The Way We Never Met: The Circle, Broken
by Athenae1
Summary: Fourth in a series of Mal AUs. Mal chooses the other ship and meets a mercenary. Character death.


The Way We Never Met: The Circle, Broken

Author: Athenae

Rating: PG-13, bad words and some sex. Character death.

Summary: Fourth in a series of Mal AUs. Mal chooses the other ship and meets a mercenary.

Spoilers: Out of Gas

Dislaimers: Mal, Serenity, the other ship, the crew and the concept for Firefly are not mine. Evangeline is, but if you want her, you can have her.

Author's notes: The old spiritual from the title makes its appearance at the end. Evangeline was an invention in the first "Never Met" story, "Marseillaise." This is so very indebted to Vehemently's "Cradle Elbows Wide," which I love more every time I read it, and Erla at Oak Mill Bakery, who is my model for Evangeline.

Evangeline came back to him for three nights after he lost her, came back whole, the parts of her blown away by Alliance ammo sewed back in place so carefully he almost didn't see the stitches.

She whispered and sang over him, tending his scars. She lay down beside him the way she'd done in the early days of the war, when they were both young enlisteds who believed they'd already won. Before the generals cut and run back to their safehouses, before HQ stopped transmitting, before they ran out of bullets. Before Serenity Valley.

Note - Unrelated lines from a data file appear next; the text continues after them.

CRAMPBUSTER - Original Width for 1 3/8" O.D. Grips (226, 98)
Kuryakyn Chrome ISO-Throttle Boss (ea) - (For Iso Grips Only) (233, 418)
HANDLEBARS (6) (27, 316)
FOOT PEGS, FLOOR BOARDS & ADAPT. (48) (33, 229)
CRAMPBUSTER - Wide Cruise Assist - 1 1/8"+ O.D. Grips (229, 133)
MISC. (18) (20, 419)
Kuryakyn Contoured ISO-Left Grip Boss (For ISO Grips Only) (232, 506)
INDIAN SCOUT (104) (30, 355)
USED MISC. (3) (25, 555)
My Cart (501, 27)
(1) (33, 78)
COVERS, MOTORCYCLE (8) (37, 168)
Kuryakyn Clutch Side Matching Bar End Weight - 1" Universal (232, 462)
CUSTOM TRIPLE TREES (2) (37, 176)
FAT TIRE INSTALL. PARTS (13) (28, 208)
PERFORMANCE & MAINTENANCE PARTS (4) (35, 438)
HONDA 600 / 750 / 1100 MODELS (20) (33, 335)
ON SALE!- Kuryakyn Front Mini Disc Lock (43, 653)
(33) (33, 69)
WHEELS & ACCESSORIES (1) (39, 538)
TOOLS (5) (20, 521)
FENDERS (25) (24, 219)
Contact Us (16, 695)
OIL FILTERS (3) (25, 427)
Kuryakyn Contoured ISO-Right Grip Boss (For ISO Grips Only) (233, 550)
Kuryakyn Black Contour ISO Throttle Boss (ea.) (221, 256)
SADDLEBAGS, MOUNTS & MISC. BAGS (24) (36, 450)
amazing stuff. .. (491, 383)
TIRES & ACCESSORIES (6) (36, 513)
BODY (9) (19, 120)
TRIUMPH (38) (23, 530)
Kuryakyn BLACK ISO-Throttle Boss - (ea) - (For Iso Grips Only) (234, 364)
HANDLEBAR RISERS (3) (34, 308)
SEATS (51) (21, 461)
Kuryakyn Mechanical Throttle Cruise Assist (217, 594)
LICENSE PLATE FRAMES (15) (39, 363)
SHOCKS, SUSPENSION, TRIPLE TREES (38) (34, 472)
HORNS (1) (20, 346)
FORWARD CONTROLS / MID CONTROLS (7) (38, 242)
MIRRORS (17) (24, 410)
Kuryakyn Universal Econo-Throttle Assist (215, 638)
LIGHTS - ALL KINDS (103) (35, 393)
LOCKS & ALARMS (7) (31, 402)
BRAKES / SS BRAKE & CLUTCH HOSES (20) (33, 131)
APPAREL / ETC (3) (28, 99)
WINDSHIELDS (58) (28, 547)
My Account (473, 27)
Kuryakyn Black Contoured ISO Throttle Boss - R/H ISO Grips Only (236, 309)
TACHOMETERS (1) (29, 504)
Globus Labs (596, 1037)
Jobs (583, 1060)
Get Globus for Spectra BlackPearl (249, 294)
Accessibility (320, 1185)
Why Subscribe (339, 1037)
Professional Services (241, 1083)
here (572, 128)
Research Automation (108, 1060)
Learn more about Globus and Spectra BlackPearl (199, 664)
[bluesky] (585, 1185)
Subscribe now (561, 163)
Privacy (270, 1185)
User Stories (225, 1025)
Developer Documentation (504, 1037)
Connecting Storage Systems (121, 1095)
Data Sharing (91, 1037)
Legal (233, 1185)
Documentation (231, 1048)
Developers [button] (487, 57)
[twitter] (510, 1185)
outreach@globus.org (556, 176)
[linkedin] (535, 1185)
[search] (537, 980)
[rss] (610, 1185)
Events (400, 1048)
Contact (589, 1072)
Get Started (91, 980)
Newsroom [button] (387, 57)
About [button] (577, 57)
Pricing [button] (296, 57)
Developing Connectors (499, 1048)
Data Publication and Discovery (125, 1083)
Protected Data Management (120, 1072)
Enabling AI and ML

During training camp she started sleeping in his bunk primarily to keep warm; it was midwinter on Andronicus and the ground was just cold enough to chill the mud you slept in, not enough to freeze it so you could walk without sinking up to your knees. He was startled when she slipped beneath his blanket, little blond skinny five feet of girl who'd smiled at him yesterday during the grenade assembly drill.

He found out she spoke Polish because she talked when she dreamed.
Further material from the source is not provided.